The observed efficacy of PCI in patients with left main disease negates the original convention set by guidelines stating that lesions in the main stem should always be treated surgically.28 The concept that certain types of main stem CAD can be managed by PCI has very important implications. Knowing which population of patients with three-vessel disease can be treated with PCI is invaluable.40 Moreover, if a greater proportion of patients with three-vessel disease and/or left main CAD from the lower two terciles of the SYNTAX score receive PCI in lieu of CABG, these patients would benefit from not only a substantially lower risk of stroke, but also the potential of achieving revascularisation without needing to recover from a sternotomy.
Insights and Conclusions
Data from the two-, three- and five-year follow-ups of the SYNTAX study are awaited with interest.

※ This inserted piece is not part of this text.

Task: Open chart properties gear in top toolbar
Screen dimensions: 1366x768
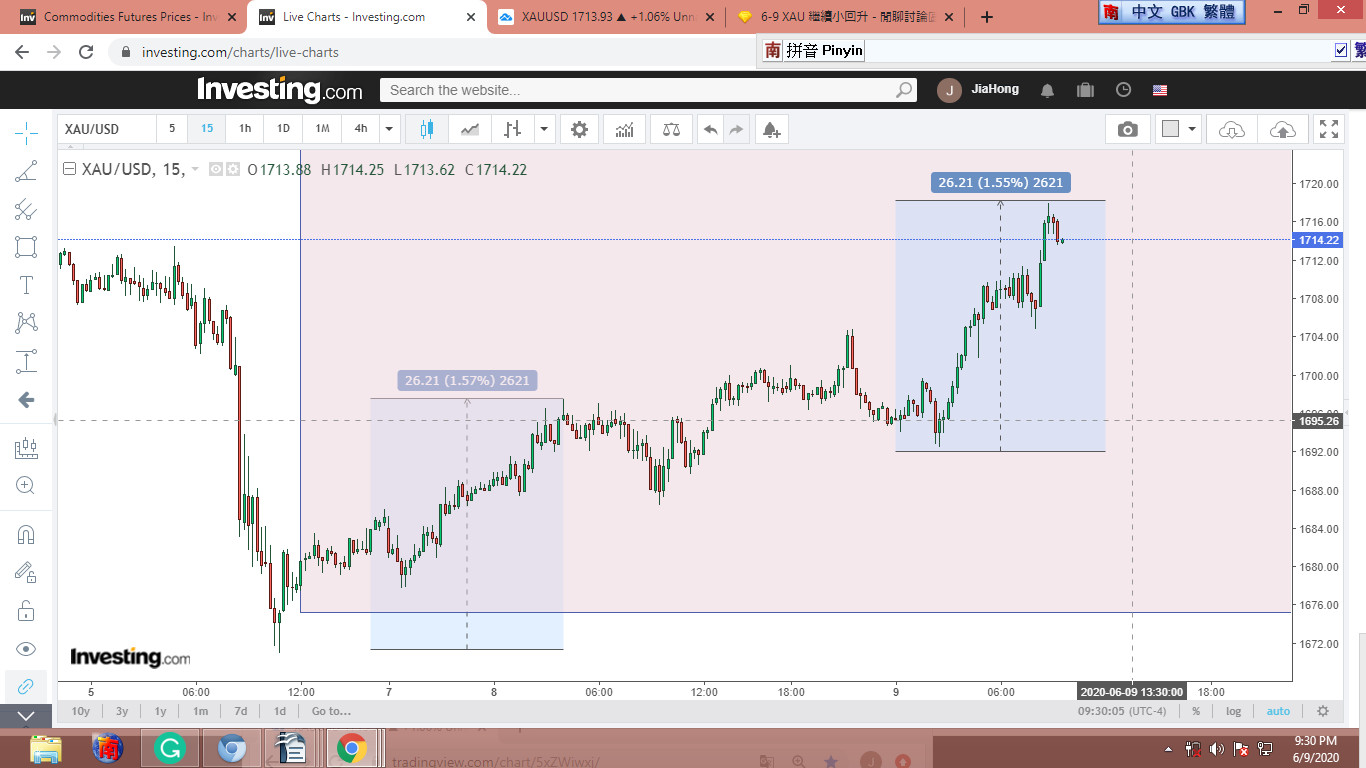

From the long-term follow-up of other randomised studies comparing coronary stenting and CABG in CAD, long-term survival and safety profiles remain similar between the two modalities.41,42 However, a slow and progressive erosion of the efficacy of PCI is evident over time, such that by comparison the rates of adverse cardiac and cerebrovascular events are much higher than those of CABG patients over the long term, driven by the need for increased rates of revascularisation.16,41,43 Drawing on the results of these previous studies, it is reasonable to expect similar results: a waning of the PCI effect requiring subsequent re-intervention, and persistence of surgical results.

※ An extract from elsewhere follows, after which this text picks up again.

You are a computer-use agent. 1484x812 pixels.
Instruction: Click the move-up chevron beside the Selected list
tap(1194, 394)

For the practitioner, the most important message to take away from the SYNTAX study is that patients with three-vessel disease should no longer be treated using a generalised approach, but rather should undergo a careful clinical evaluation and thorough assessment of their coronary anatomy. The SYNTAX score can be used to aid the interventional cardiologist and cardiac surgeon as to which of PCI or CABG is more appropriate; however, all factors – including patient preference – need to be considered. The goal of therapy, whichever modality is chosen, is ultimately to confer the greatest benefit on the patient with the least amount of risk. This can be achieved through continued co-operation and communication between cardiac surgeons and cardiologists.